Vale ressaltar que a Operação Lava Jato é considerada a maior operação de combate à corrupção na história contemporânea do país e uma das maiores em todo o mundo e é conduzida em primeira instância, pelo juiz Sérgio Moro, a partir da décima terceira Vara Criminal da Justiça Federal de Curitiba, no estado do Paraná.

A Lava Jato apura, especialmente, crimes relacionados ao mega escândalo de corrupção que acarretou a "sangria" dos cofres público da maior estatal brasileira; a Petrobras.

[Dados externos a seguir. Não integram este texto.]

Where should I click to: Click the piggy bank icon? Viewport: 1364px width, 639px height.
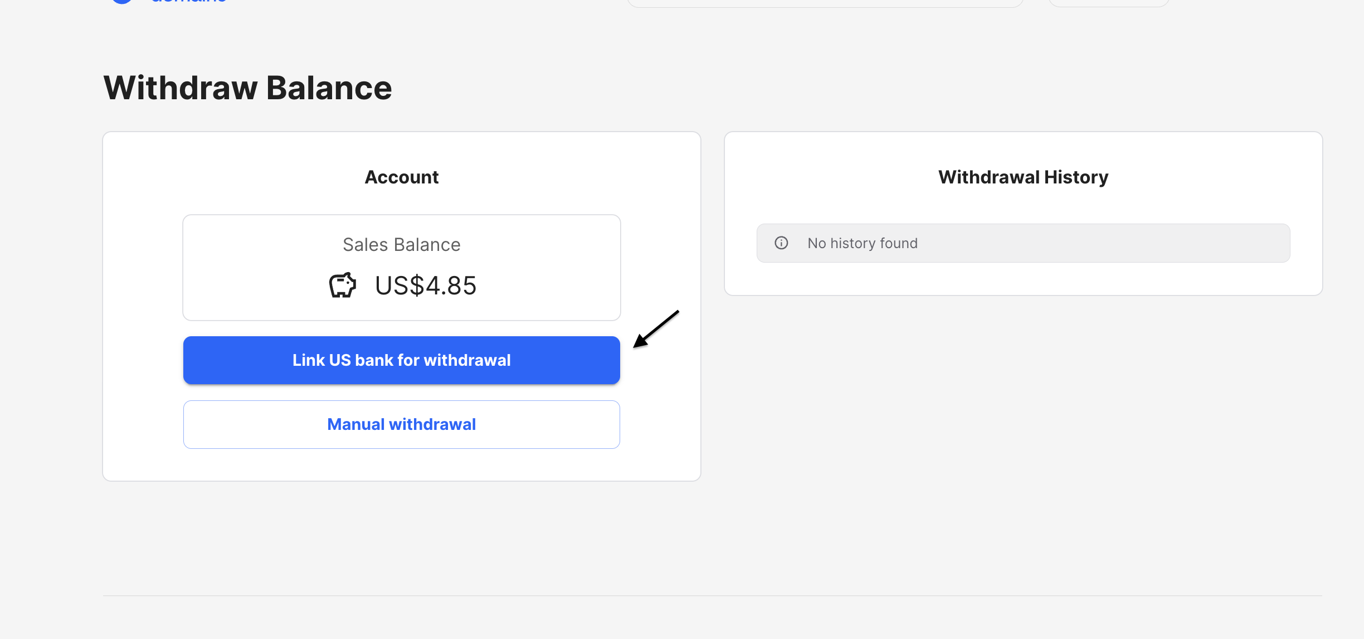point(342,285)
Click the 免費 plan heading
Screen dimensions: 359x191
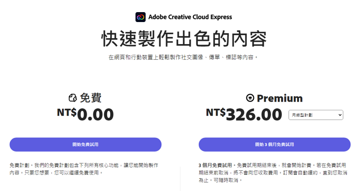pyautogui.click(x=91, y=98)
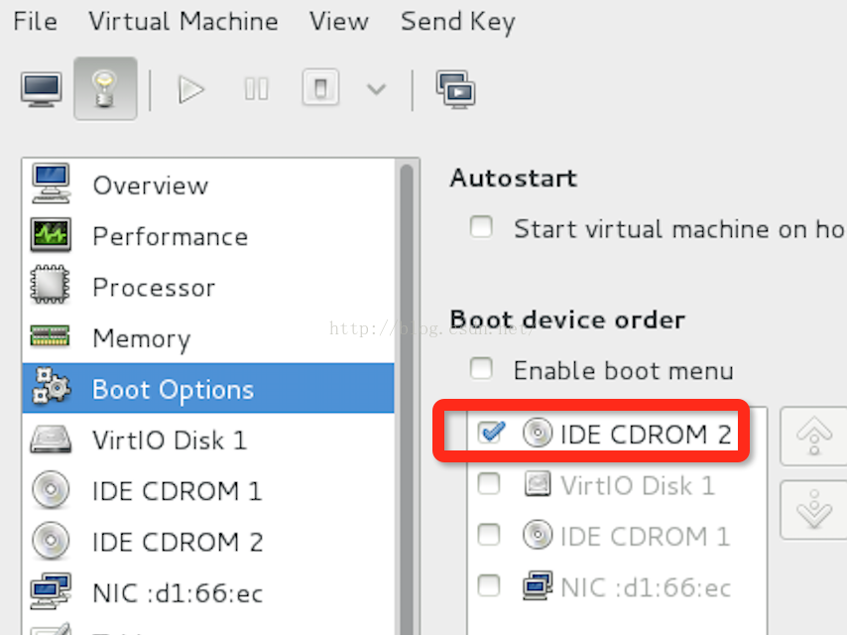
Task: Open the snapshots manager toolbar icon
Action: 455,89

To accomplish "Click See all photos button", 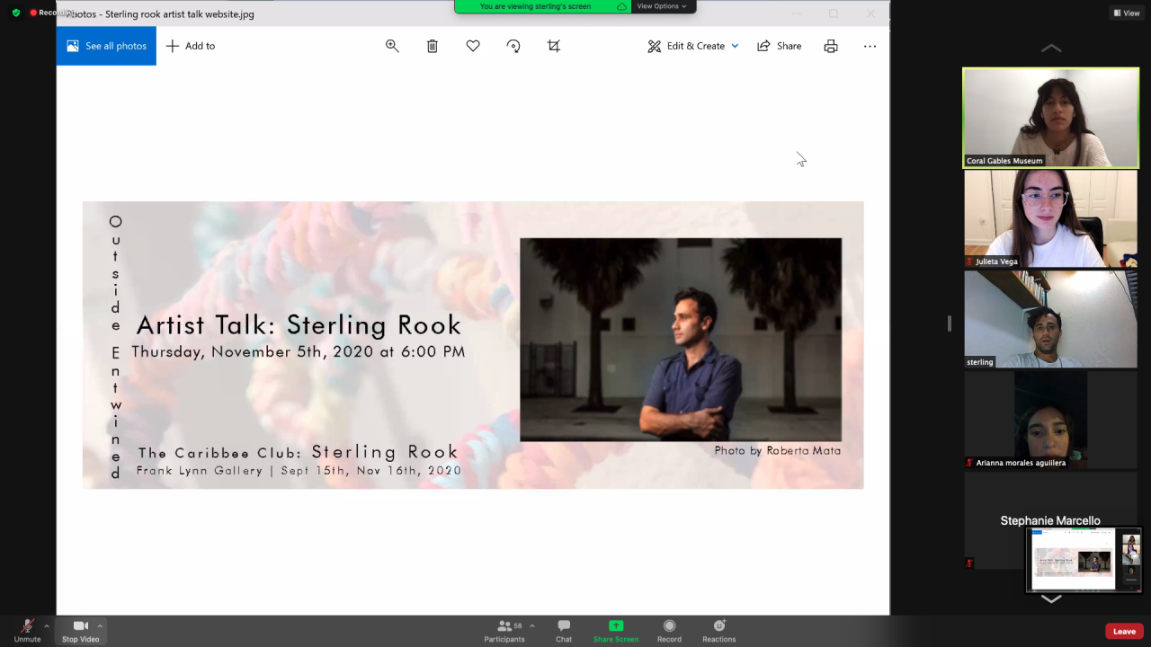I will pyautogui.click(x=106, y=46).
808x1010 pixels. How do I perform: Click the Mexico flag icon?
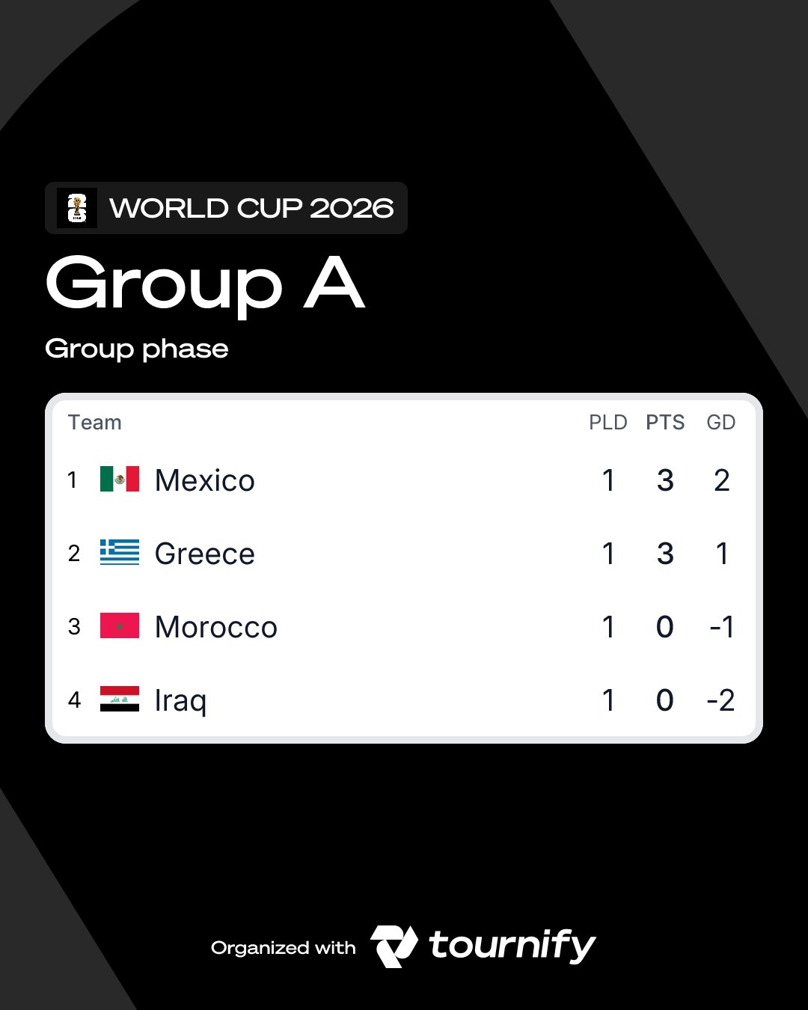point(120,479)
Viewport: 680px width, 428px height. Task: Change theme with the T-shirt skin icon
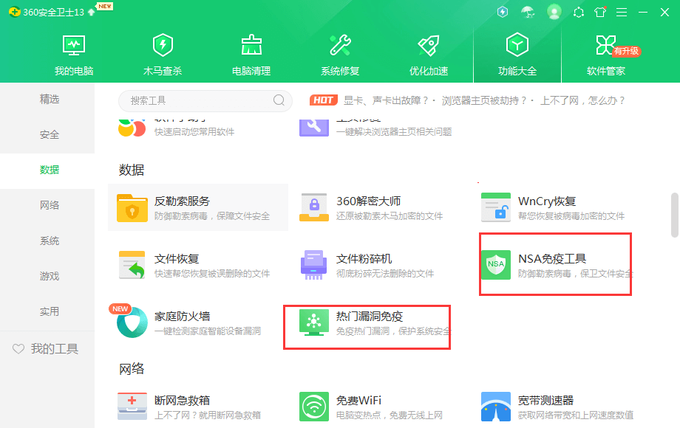[x=600, y=12]
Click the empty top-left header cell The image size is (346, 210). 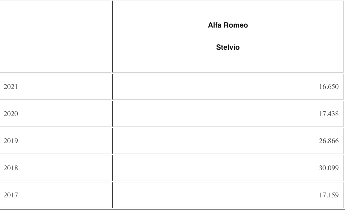[x=55, y=36]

Entretanto, com a nomeação do novo diretor-geral da Polícia Federal, muitas dúvidas "pairam" no ar, principalmente, devido às declarações do sucessor de Leandro Daiello, no comando da instituição, na última segunda-feira (20). Naquela ocasião, Segóvia chegou a afirmar que toda a investigação proporcionada pela Procuradoria-Geral da República, durante mandato do então procurador-geral, Rodrigo Janot, o que resultou em duas denúncias contrárias ao presidente da República Michel Temer, poderia, no então, ter sido uma apuração mais longa, já que segundo Fernando Segóvia, se a apuração estivesse "sob égide" da Polícia Federal e não da Procuradoria-Geral, a corporação poderia requisitar um tempo maior para averiguar se haveria ou não indícios de corrupção relacionada ao caso em questão.

Segóvia foi ainda mais longe ao considerar que "uma única mala", talvez fosse algo insuficiente para a comprovação ou não de corrupção pelos investigados.

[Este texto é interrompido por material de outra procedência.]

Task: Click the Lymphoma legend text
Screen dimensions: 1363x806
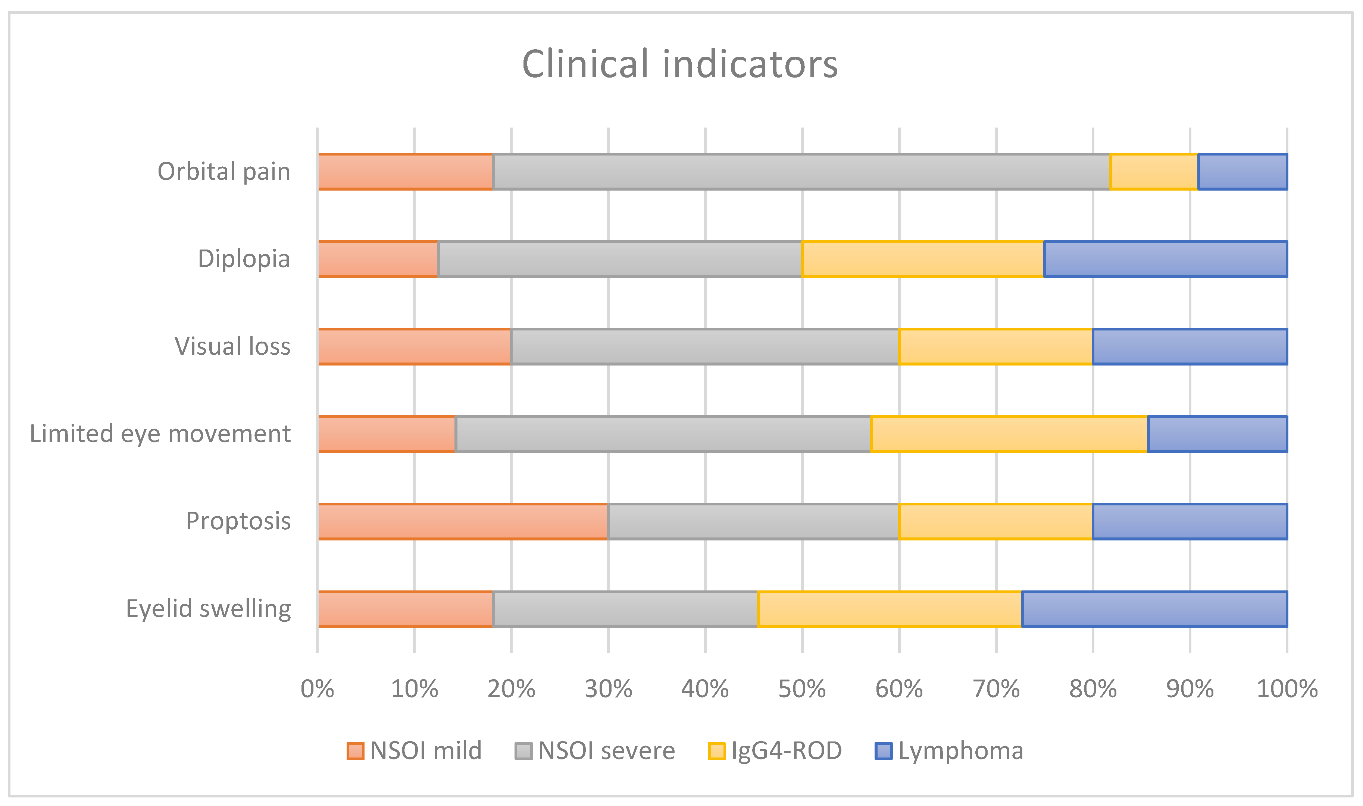Action: tap(960, 751)

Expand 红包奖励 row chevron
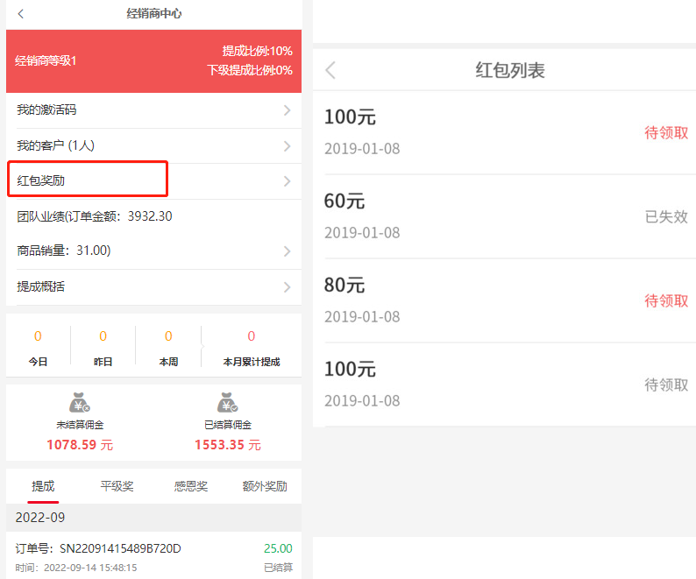[x=287, y=181]
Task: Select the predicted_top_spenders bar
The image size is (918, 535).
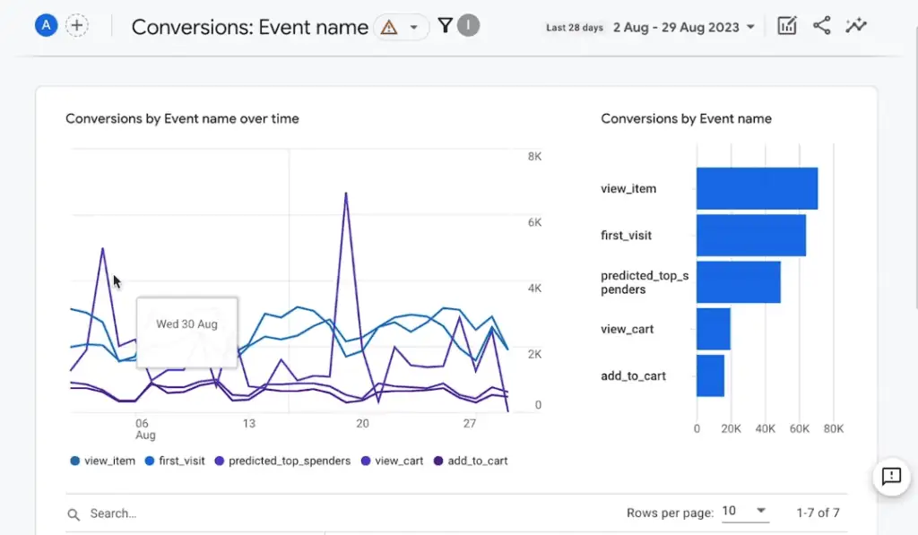Action: [x=740, y=282]
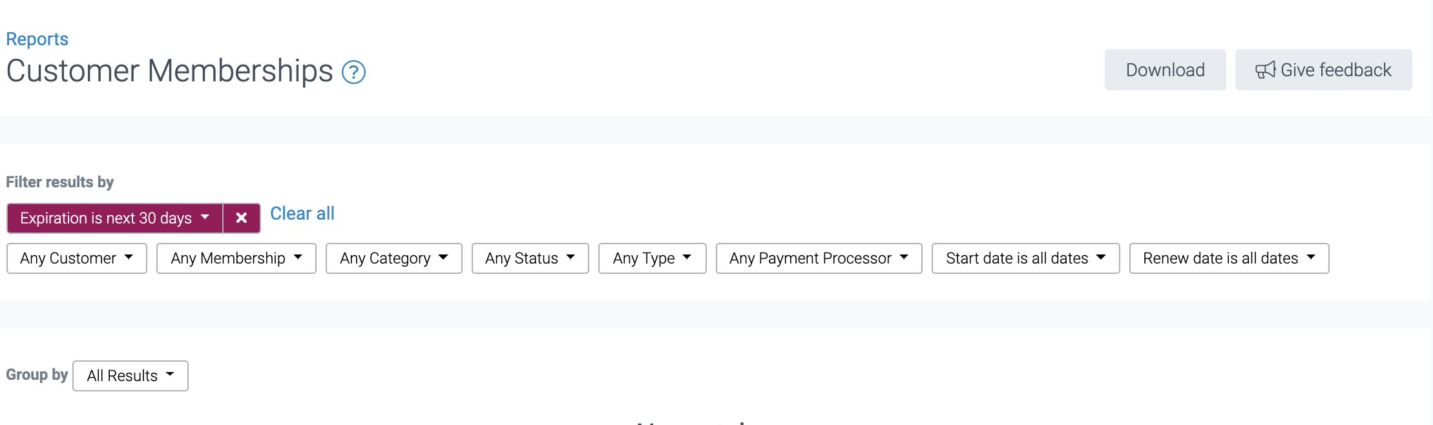1433x425 pixels.
Task: Select the Any Type filter dropdown
Action: click(652, 258)
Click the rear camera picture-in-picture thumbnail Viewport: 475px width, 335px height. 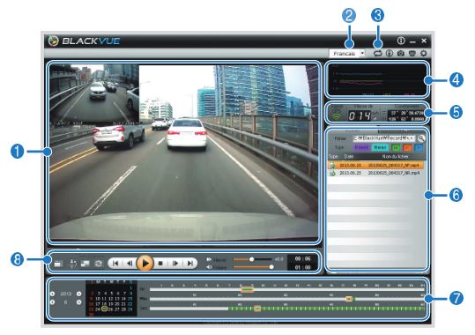94,93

Procurador da Lava Jato rebate afirmações com ironia

O procurador federal e membro do Ministério Público, Carlos Fernando, rebateu prontamente as declarações Fernando Segóvia. Carlos Fernando afirmou enfaticamente que não caberia ao novo diretor da Polícia Federal, emitir qualquer tipo de opinião sobre as denúncias da operação. Ele escreveu que sua opinião pessoal (Fernando Segóvia) é totalmente desnecessária e sem relevância, ainda mais, em se tratando de uma coletiva realizada após a posse dada pelo próprio denunciado (presidente Michel Temer). O procurador da Lava Jato chegou a indagar quantas malas de dinheiro seriam suficientes para o novo diretor da Polícia Federal, em alusão à fala de Segóvia que havia dito que uma única mala de dinheiro poderia, talvez, não comprovar corrupção.